I’m not proud of the prickly relationship I have with my laptop. I’m aware that the laptop does not have any human characteristics, but I find myself personally blaming the damned thing for all its transgressions. On the other hand, I do believe it knows exactly when I really need performance—I’m in the middle of an e-mail, I’m searching for the movie time and have only minutes to make it out the door, I’m writing the beginning of what I think will be a masterpiece and it freezes before I have an opportunity to save, ad infinitum. If only it would behave. Now that I’m retired, I have more time to spend on the laptop writing such things as this blog. And it means the laptop has more opportunities to turn against me at critical moments.
I am an impatient person by nature. I have fought against this character flaw all my life; and accessibility to the internet does not lend itself to enhanced patience on my part. When I was still working in government, I would sometimes have 20 e-mails open on my desktop while searching for three pieces of information on the internet and composing an issue paper while editing another. I left there with the same expectation of my own equipment. And the equipment has failed me.

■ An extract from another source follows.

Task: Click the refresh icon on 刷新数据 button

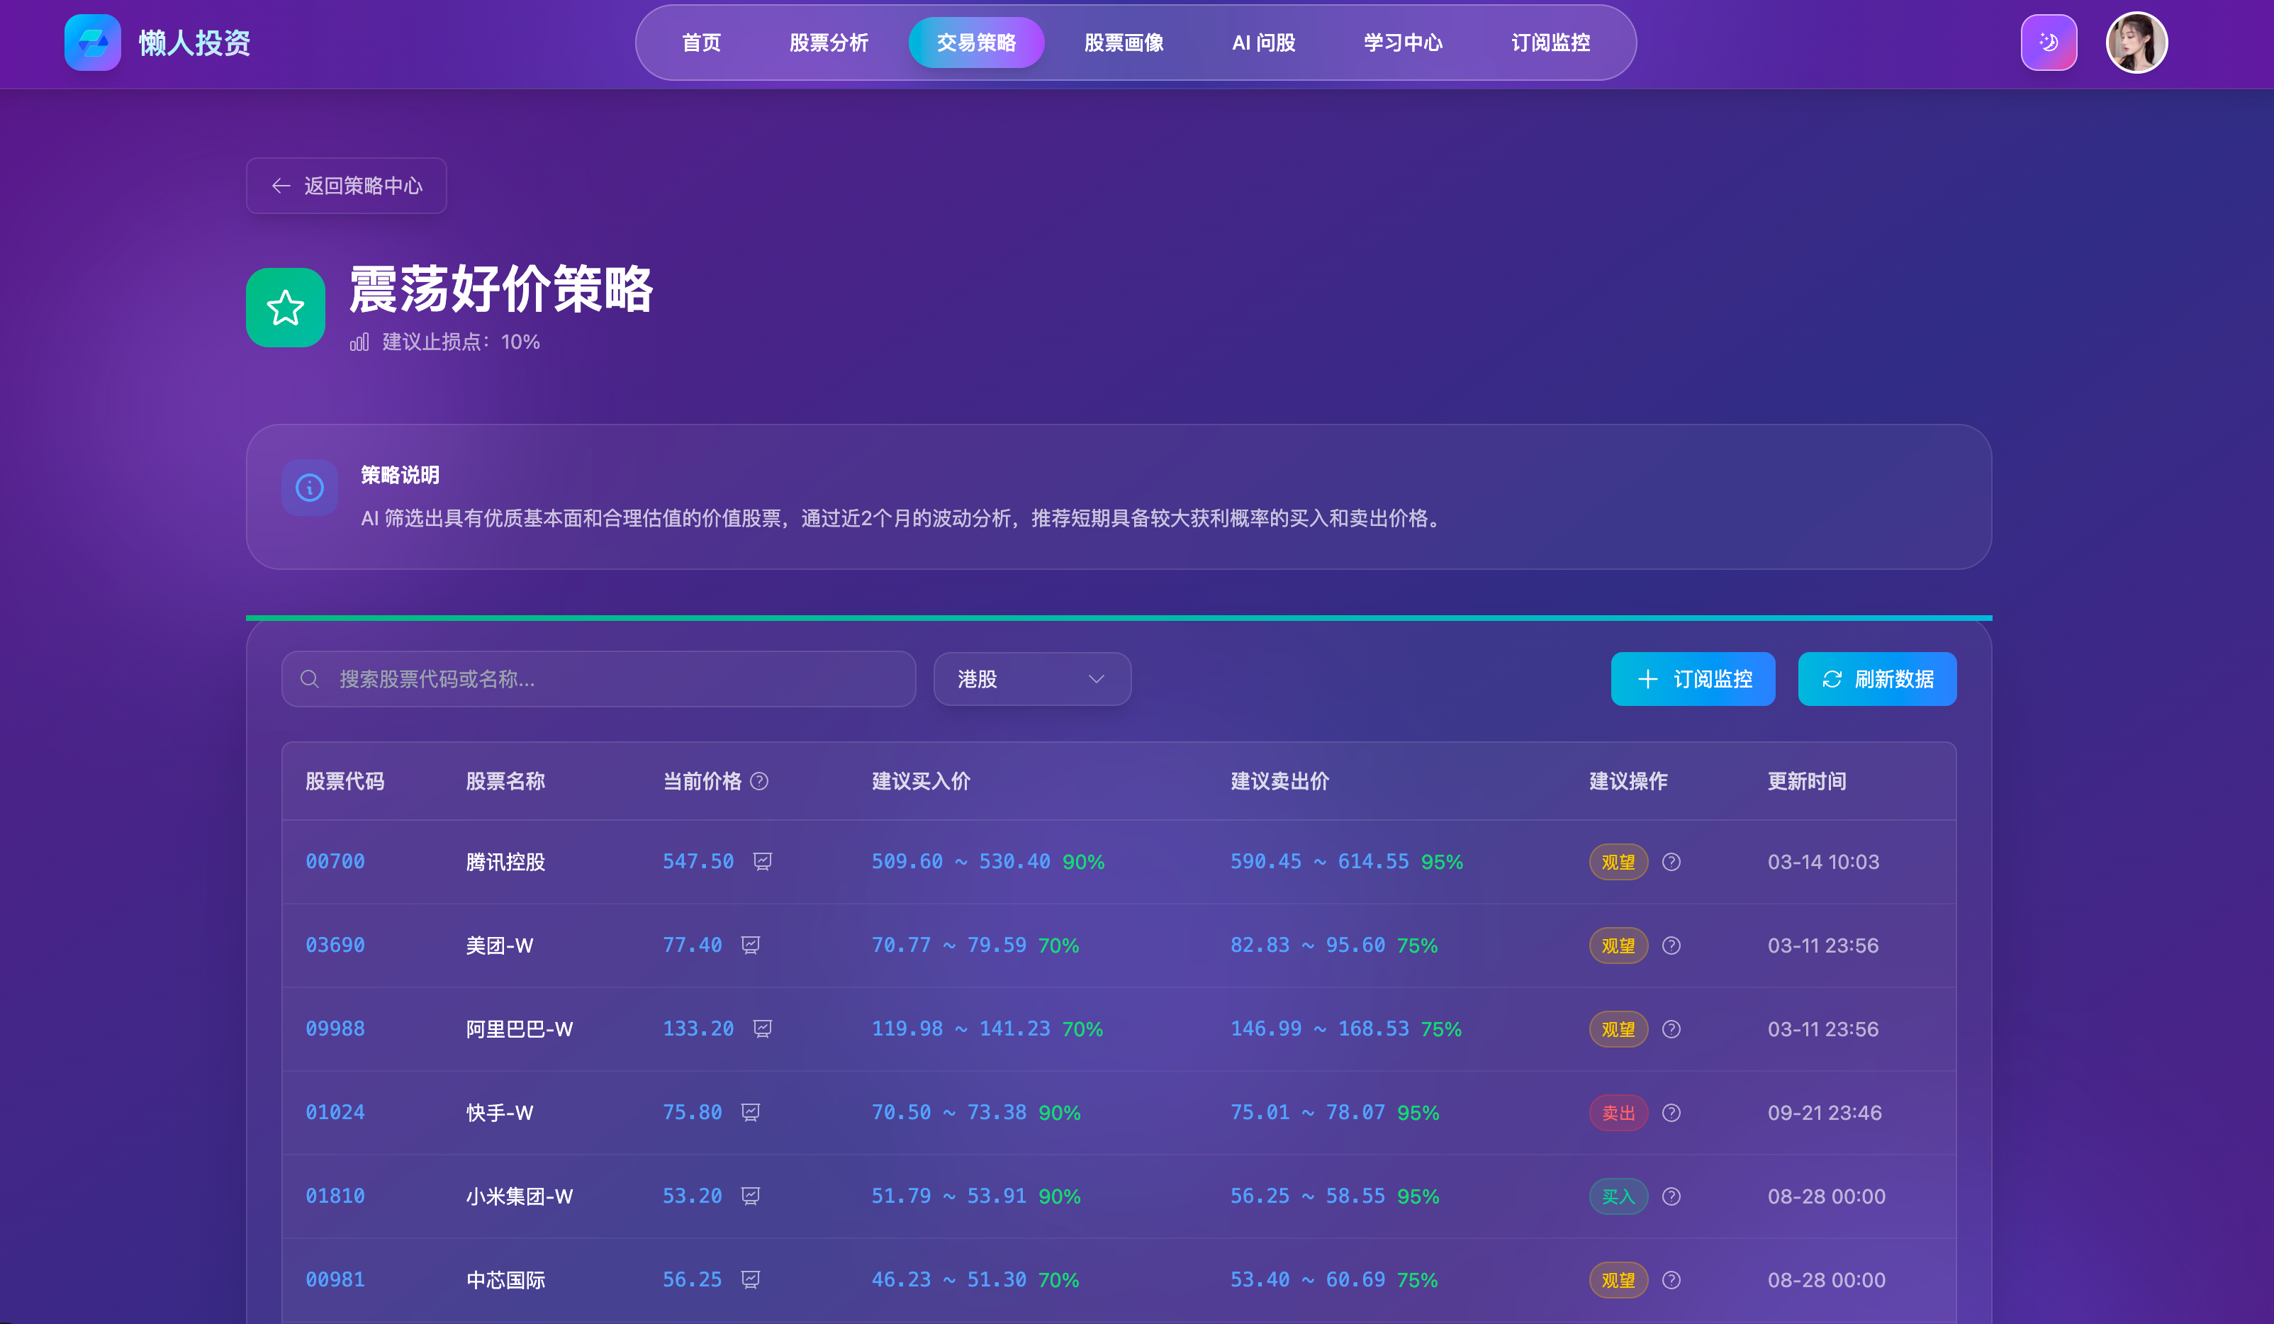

This is not an unexpected revelation as the laptop was never able to achieve the same efficiencies as was my work computer—or our home desktop either. The industry has perpetuated what seems to me like a myth that a laptop somehow lets us write, communicate, and educate ourselves anywhere in the world. The fact is that unless you have the latest technology, it won’t go down like that. My laptop was purchased just about four years ago—akin to the Precambrian era in geologic terms. In fact, considering the frequency with which it freezes, the Ice Age may be more apropos.
Given my enduring interest in creating calm in my retirement while at the same time being an active participant in the twenty-first century, I think I’ll buy a new one.